(Collected data entries)
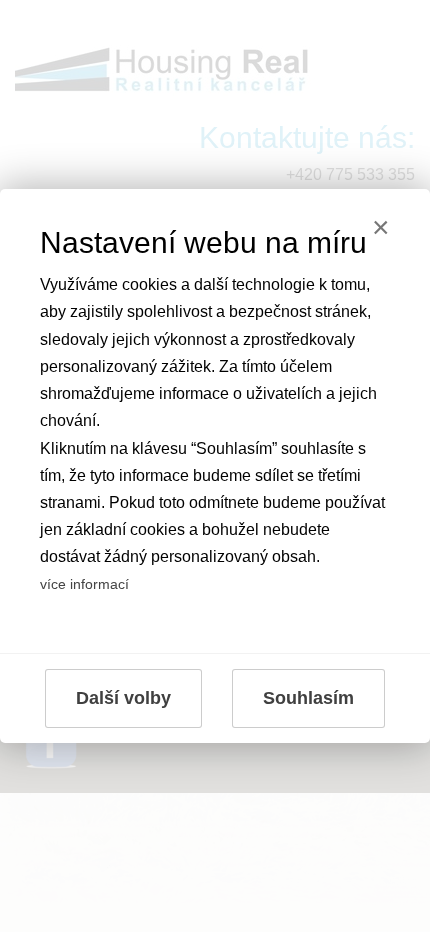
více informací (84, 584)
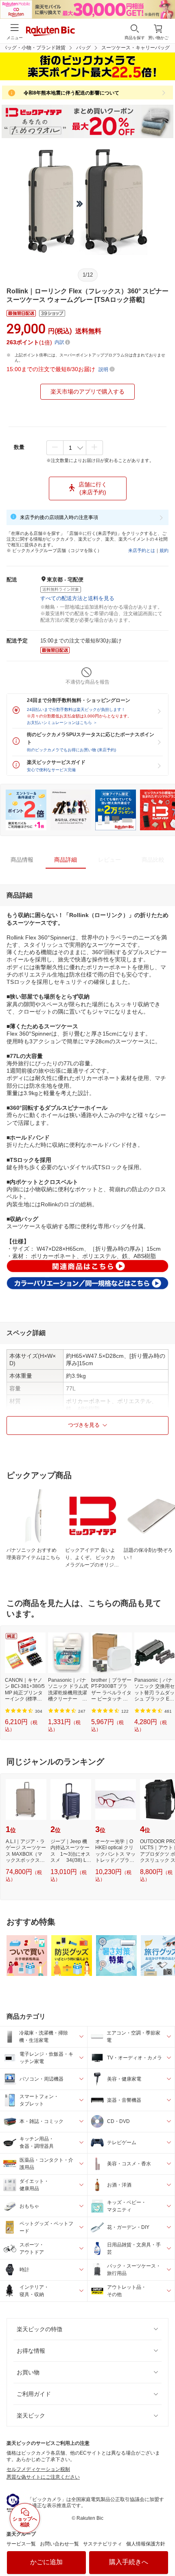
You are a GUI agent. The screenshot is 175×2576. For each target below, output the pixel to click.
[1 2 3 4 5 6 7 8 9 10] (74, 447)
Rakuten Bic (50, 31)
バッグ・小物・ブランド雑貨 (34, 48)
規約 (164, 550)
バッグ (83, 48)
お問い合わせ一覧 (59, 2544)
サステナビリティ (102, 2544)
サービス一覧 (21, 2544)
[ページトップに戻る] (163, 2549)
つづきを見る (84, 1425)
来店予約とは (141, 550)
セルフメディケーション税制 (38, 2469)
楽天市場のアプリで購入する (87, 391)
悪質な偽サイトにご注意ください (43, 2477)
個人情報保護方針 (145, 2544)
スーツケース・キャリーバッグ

— WHAT THE TASK ASKS —
Pictures do not belong in the copy. Reproduce the rest of the data exactly.

— RESULT BELOW —
více informací (84, 584)
You are a GUI agent. The screenshot is 175×2576. For each target below, output the pixel to click.
[1 2 3 4 5 6 7 8 9 10] (74, 447)
Rakuten Bic (50, 31)
バッグ・小物・ブランド雑貨 (34, 48)
規約 (164, 550)
バッグ (83, 48)
お問い合わせ一覧 (59, 2544)
サステナビリティ (102, 2544)
サービス一覧 (21, 2544)
[ページトップに戻る] (163, 2549)
つづきを見る (84, 1425)
来店予約とは (141, 550)
セルフメディケーション税制 (38, 2469)
楽天市場のアプリで購入する (87, 391)
悪質な偽サイトにご注意ください (43, 2477)
個人情報保護方針 (145, 2544)
スーツケース・キャリーバッグ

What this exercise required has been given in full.